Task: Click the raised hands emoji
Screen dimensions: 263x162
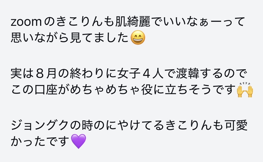Action: pos(245,90)
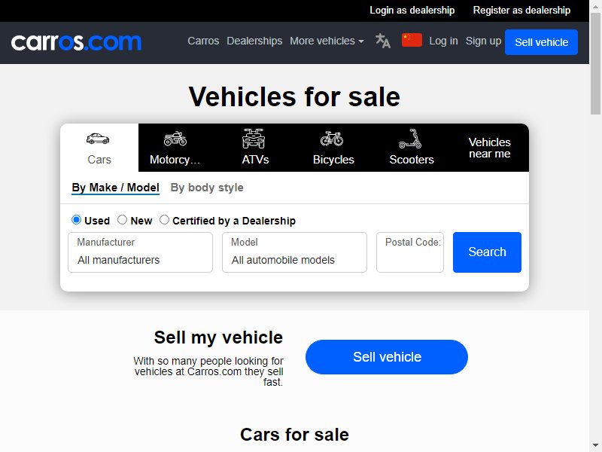Screen dimensions: 602x452
Task: Click the page vertical scrollbar thumb
Action: [595, 63]
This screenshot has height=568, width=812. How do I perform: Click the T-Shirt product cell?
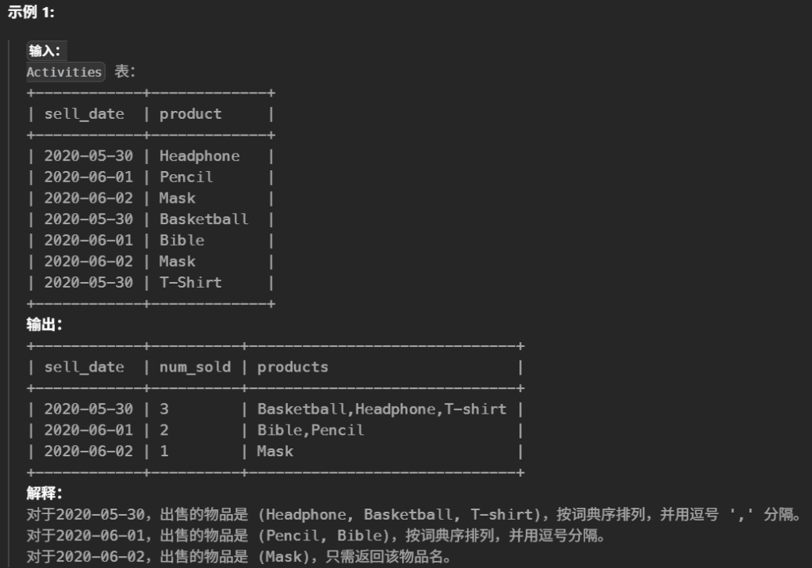pyautogui.click(x=190, y=283)
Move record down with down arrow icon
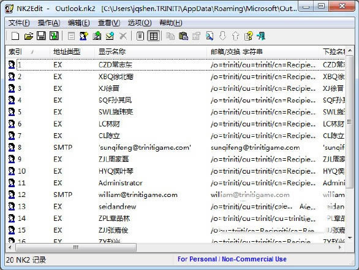Image resolution: width=359 pixels, height=270 pixels. click(x=222, y=36)
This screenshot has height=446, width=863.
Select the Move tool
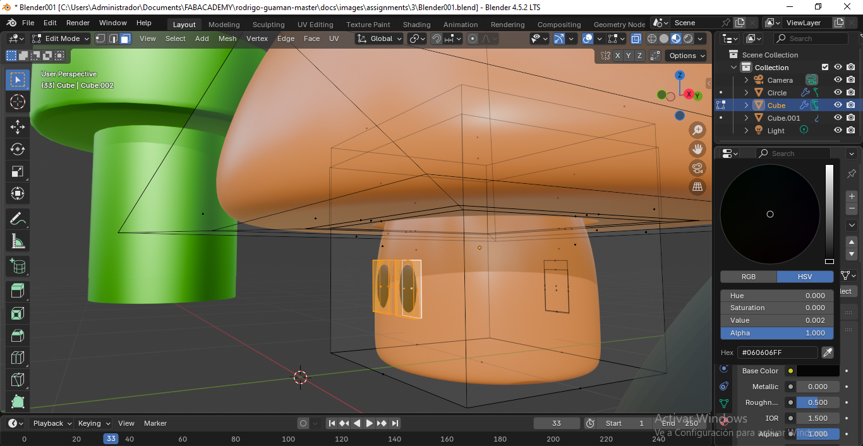point(17,126)
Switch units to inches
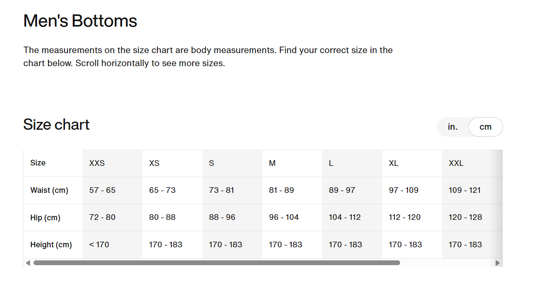 452,127
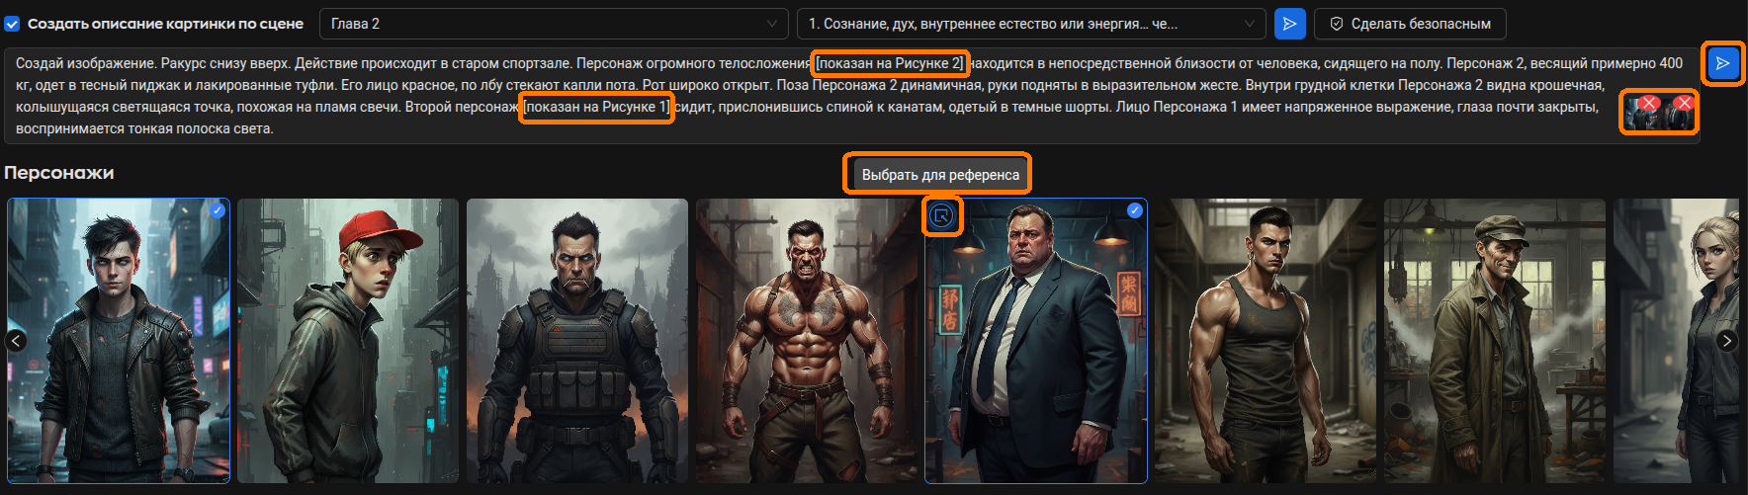
Task: Remove the first reference thumbnail with red X
Action: (1649, 103)
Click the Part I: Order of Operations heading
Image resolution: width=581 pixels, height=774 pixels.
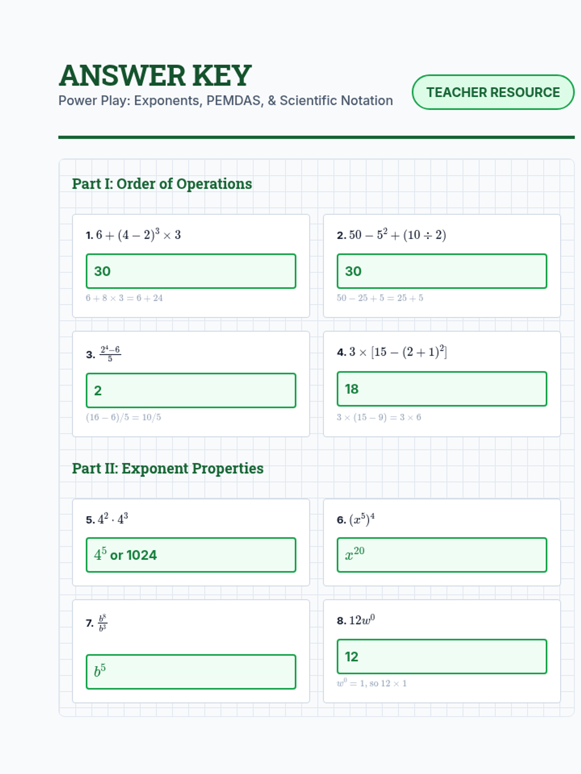(162, 184)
+ + + +
• _What you need to do_: Write out every line of the listing above exactly as it appears, leaving out the pictures.

• _Result_:
Task: Click the raised hands emoji
Screen dimensions: 263x162
Action: pos(245,90)
Screen dimensions: 602x452
Task: Click the page vertical scrollbar thumb
Action: [595, 63]
This screenshot has height=568, width=812. How do I perform: Click the T-Shirt product cell?
pyautogui.click(x=190, y=283)
Move record down with down arrow icon
Image resolution: width=359 pixels, height=270 pixels. click(x=222, y=36)
This screenshot has height=446, width=863.
Select the Move tool
point(17,126)
Switch units to inches
 452,127
Task: Remove the first reference thumbnail with red X
Action: (1649, 103)
Click the Part I: Order of Operations heading
Image resolution: width=581 pixels, height=774 pixels.
(162, 184)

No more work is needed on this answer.